Lock process in windows from kill / uninstall

optimaltest
optimaltest asked
on
Hello,

We have application that must run in production enviroment.
We need to prevent this application from kill or uninstall even for users with admin access.
For uninstall need to prevent using password protection and block user to kill the process.

We also have a service that need to prevent users with admin access to stop it.

I found several anti virus application that doing that, how I can do that ?

OS is windows (can be XP, Windows 7 , ETC)
Comment
Watch Question

For a proof of concept, download Process Explorer .  Run this program and the application you wish to protect.  Once you've located your process in Process Explorer, right-click and select properties, click the Security tab, then Permissions, then Advanced.

From here you may remove all entries with the exception of SYSTEM.  If you prefer you may explicitly deny all rights to the relevant users and groups.

Additionally, modify the ACL for all program files to only permit execute and read access.  The uninstall executable rights can deny all permissions.

Other than this you'd need to develop a "policy enforcement" resident helper application.  Without it any administration aware of these various ACL's could take ownership and/or remove the restrictions by the same method.

Author

Commented:
Thanks,
I need to run that on ~30 machines so do it with Process Explorer is a problem.
Also I need to this will be setting also after reboot the machine.

What do you mean develop a "policy enforcement" resident helper application
...Of course there is programming methods available, you may want to post this question in that area.
A companion program written to monitor various security aspects... like ensuring your app is always running, isn't suspended, verifies file and process ACL's are correct, locks files, etc.  With such an application an administrator taking ownership of files and attempting to change permissions would be blocked in the process (a response could be incorporated, such as auto locking the machine, sending alert to admin, etc.)
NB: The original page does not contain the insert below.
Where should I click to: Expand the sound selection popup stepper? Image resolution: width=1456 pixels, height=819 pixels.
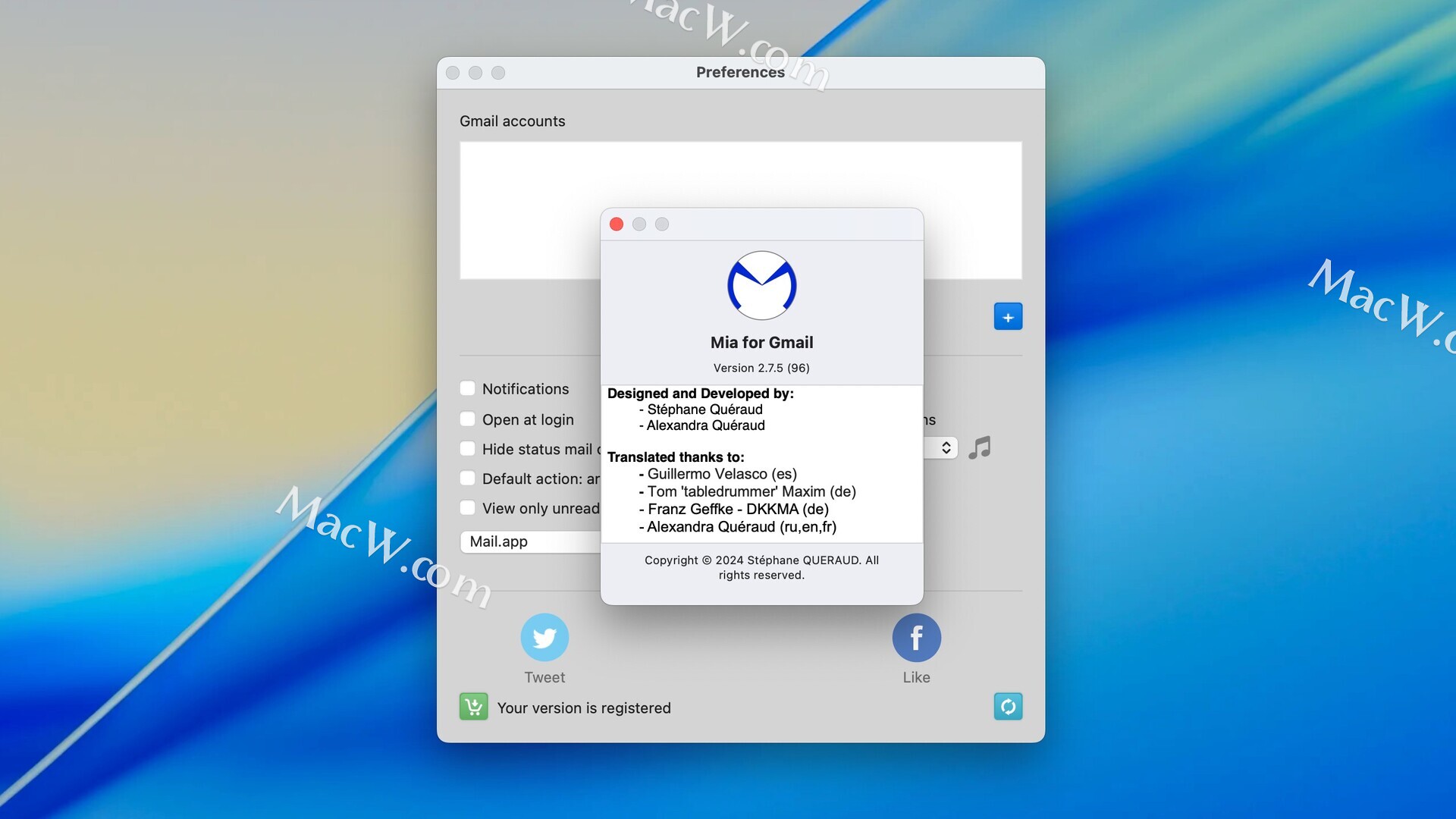point(946,447)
This would have to be programmed by a developer.

Author

Commented:
Can you please explain more ?
I would like to instruct our dev team
Sure,

Thread security and access rights:
http://msdn.microsoft.com/en-us/library/windows/desktop/ms686769%28v=VS.85%29.aspx

Advapi32.dll is key here.

You can use the GetSecurityInfo and SetSecurityInfo functions, for example, with the following types of objects:
    Local or remote files or directories on an NTFS
    Named pipes
    Local or remote printers
    Local or remote Windows services
    Network shares
    Registry keys
    Semaphores, events, mutexes, and waitable timers
    Processes, threads, jobs, and file-mapping objects
    Window stations and desktops
    Directory service objects

If your application is written in-house then your dev dept could implement this within itself; otherwise a helper app is required which protects itself and modifies the relevant permissions (primarily thread) of the 3rd party app your protecting.

Another possible layer of security would be protecting the rshx32.dll, which is the "Security Tab" of any given file.  Deny rights here to prevent global permission changes.